These days, with virtually all live-action blockbusters rated PG or PG-13, the G represents a ghetto largely made up of nature films and animation.


It’s not that a G rating gets in the way of making money. Pixar-Disney has figured out the formula. They’ve had the top-ranked G-rated film every year but one in the past decade — from Ratatouille and Wall-E to The Princess and the Frog and Tangled.


But other studios aiming at kids’ audiences have done just as well, if not better, without the G. Every one of the big animated franchises not made by Pixar-Disney is rated PG — including Despicable Me, Ice Age, Kung Fu Panda and Madagascar. And Pixar goes there, too — with the likes of The Incredibles, Brave and Up.


G may still mean suitable for general audiences, but parents seem to have decided it means suitable for babies. And that means even animation is trending away from the G.

The article mentions that elementary-aged kids tend to stay away from G-rated movies in favor of their “edgier” PG alternatives. I suppose it’s true that just like with reading, kids prefer entertainment that’s just a little above their own age bracket. That’s how we get grade school kids reading Twilight and The Hunger Games. They don’t want to read about kids their own age, they’re far more interested in that edgy, grown-up stuff. I wouldn’t be surprised if my eighteen-month old is secretly reading 50 Shades of Grey.

I remember it being a big deal when I got to see my first PG-13 movie at home (The Fugitive, and images of that one-armed man kept me up at night) and my first R movie, Jackass, in the theater when I turned 17. Since then, I haven’t really paid much attention to movie ratings — even those that we watch at home with our daughter.

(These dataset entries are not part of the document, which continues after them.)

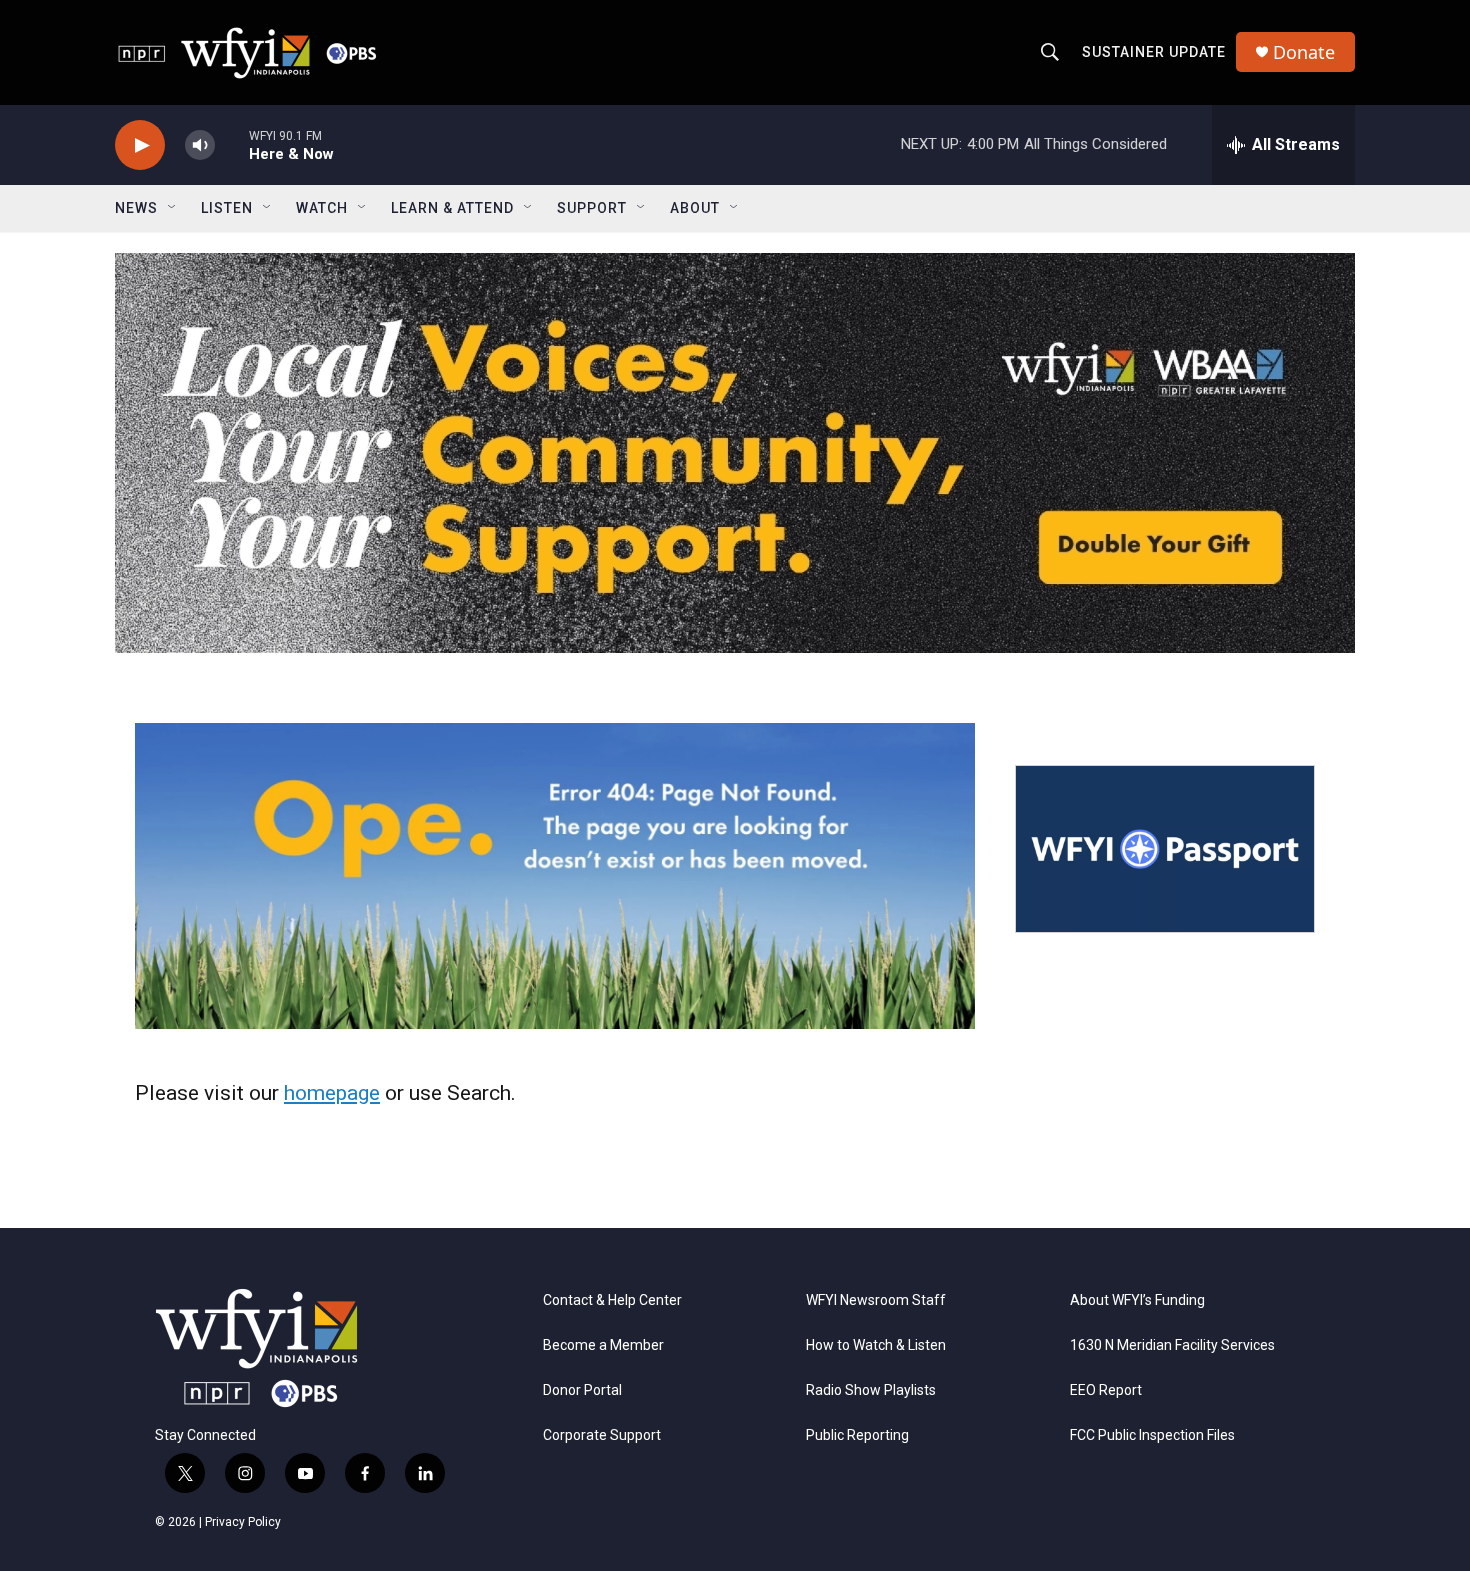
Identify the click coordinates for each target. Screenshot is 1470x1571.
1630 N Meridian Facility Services (1172, 1345)
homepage (332, 1093)
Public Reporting (857, 1435)
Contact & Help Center (612, 1300)
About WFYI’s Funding (1137, 1300)
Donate (1304, 52)
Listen (227, 208)
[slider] (232, 144)
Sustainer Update (1154, 52)
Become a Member (603, 1345)
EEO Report (1106, 1390)
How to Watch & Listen (876, 1345)
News (136, 208)
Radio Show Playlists (871, 1390)
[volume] (200, 145)
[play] (140, 145)
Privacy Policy (243, 1522)
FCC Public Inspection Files (1152, 1435)
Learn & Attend (452, 208)
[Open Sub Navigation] (173, 208)
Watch (322, 208)
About (695, 208)
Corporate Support (602, 1435)
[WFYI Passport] (1165, 849)
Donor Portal (582, 1390)
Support (592, 208)
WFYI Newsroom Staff (876, 1300)
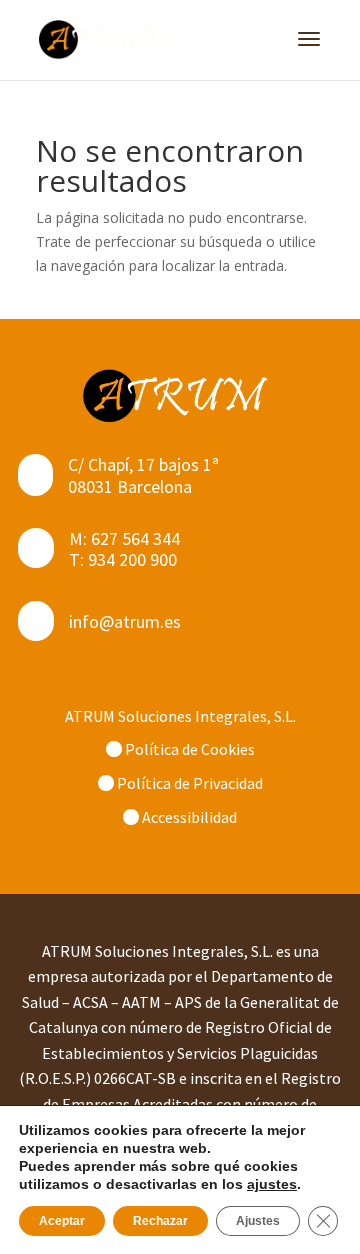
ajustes (272, 1184)
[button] (309, 52)
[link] (111, 39)
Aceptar (62, 1221)
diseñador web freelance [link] (180, 851)
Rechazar (160, 1221)
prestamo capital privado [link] (180, 682)
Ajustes (258, 1221)
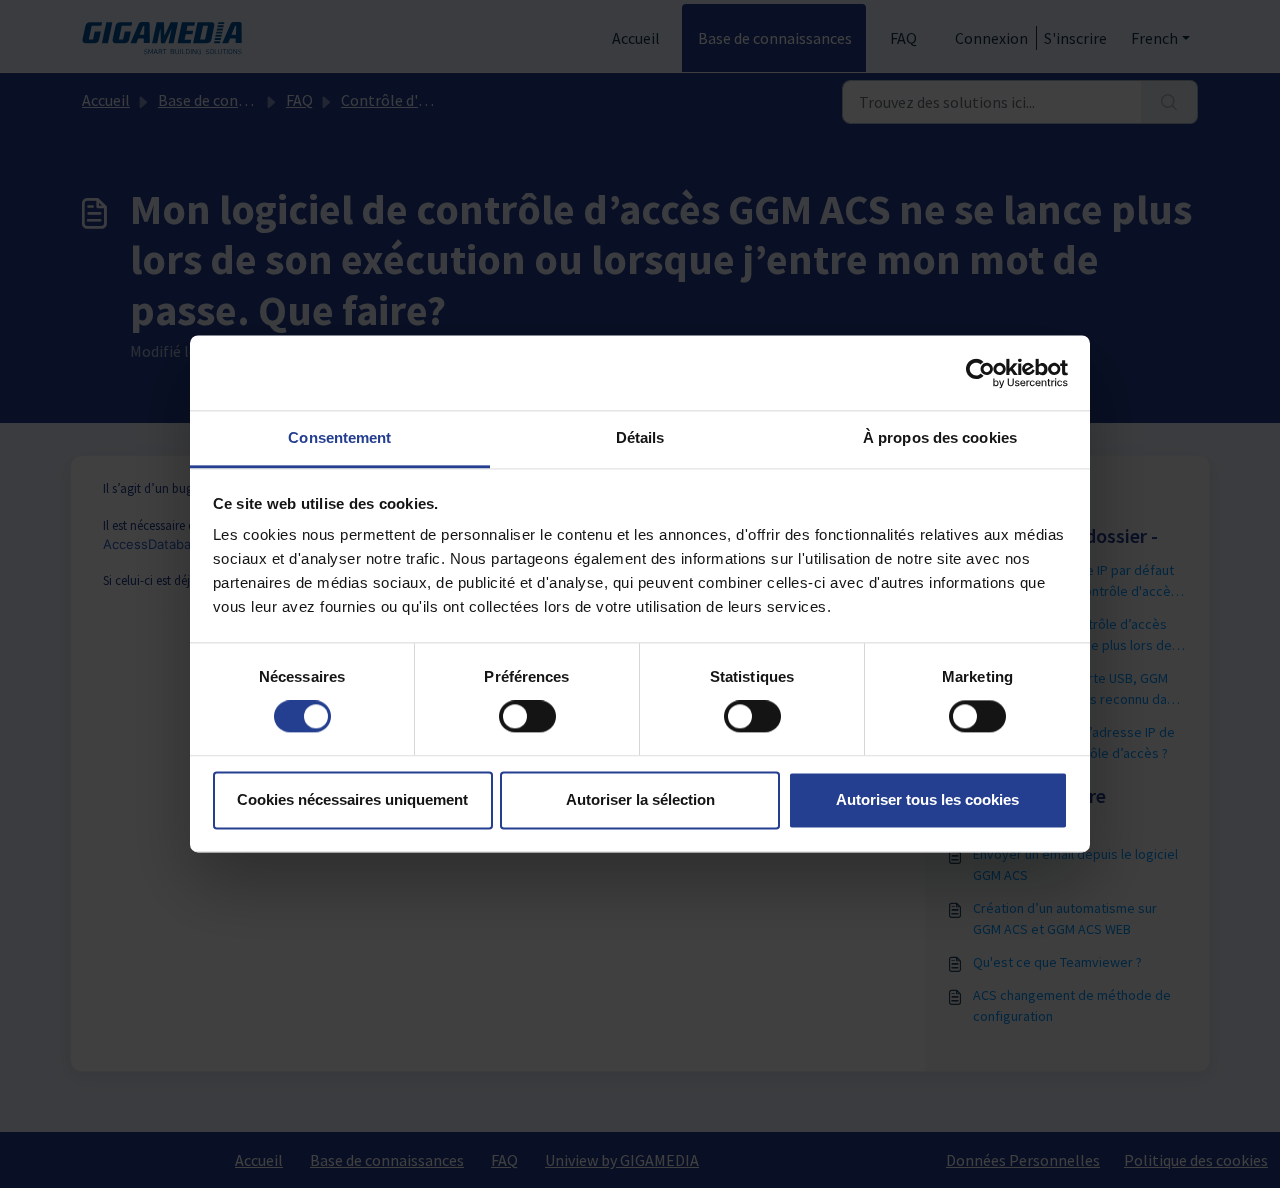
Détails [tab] (640, 437)
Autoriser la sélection (640, 799)
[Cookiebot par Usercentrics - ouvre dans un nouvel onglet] (980, 373)
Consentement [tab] (339, 437)
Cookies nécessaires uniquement (352, 799)
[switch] (527, 717)
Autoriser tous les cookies (927, 799)
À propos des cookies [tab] (940, 437)
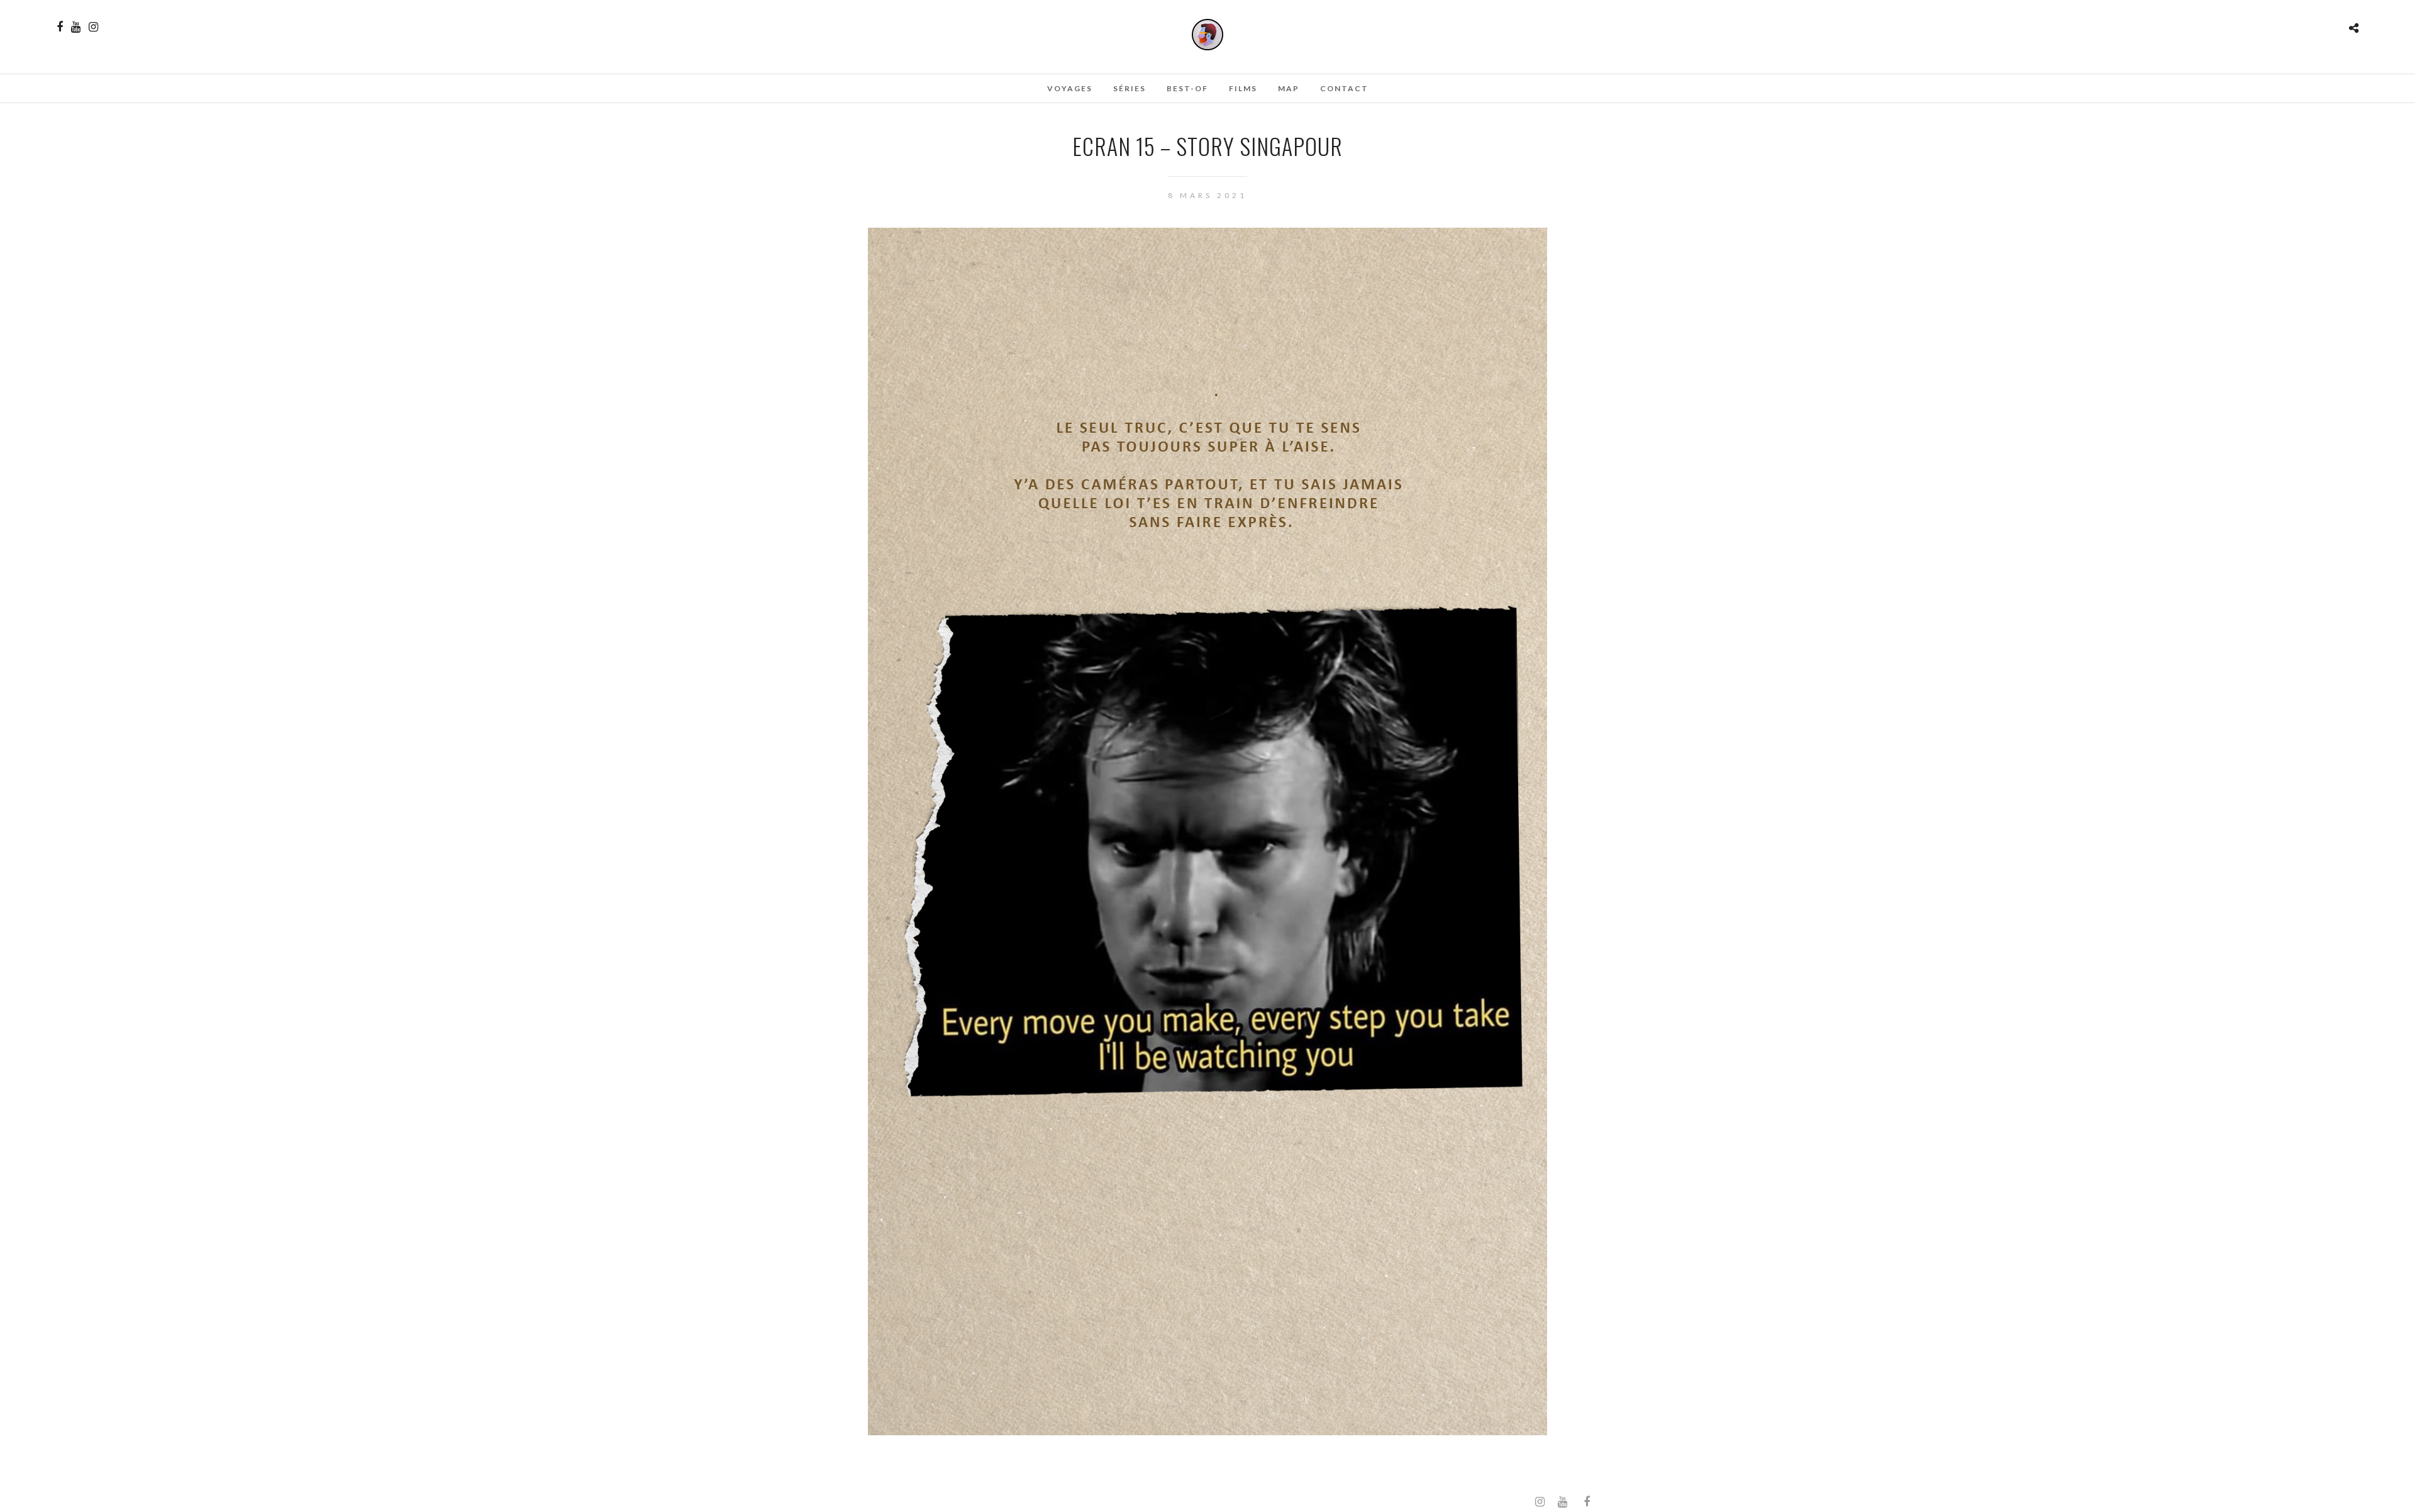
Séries (1129, 88)
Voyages (1069, 88)
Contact (1344, 88)
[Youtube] (75, 27)
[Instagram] (93, 27)
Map (1288, 88)
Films (1243, 88)
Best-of (1187, 88)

Maybe this is because I’ve seen all of our movies, so I know that even if the Motion Picture Association deems, say, Role Models unsuitable for children, I know that the jokes in the film will go over her head so I don’t care if she’s in the room. However, there are other R movies I would never let her watch, especially those with excessive bloodshed or disturbing images.

Just like with books, I think parents need to exercise their own discretion regarding which movies their kids see. Rating systems are screwy because the whole country will never agree on what is and isn’t appropriate for certain ages. I bet I could find something in Ratatouille that could be interpreted as offensive, but I won’t, because that’s an awesome movie and BACK OFF my Ratatouille.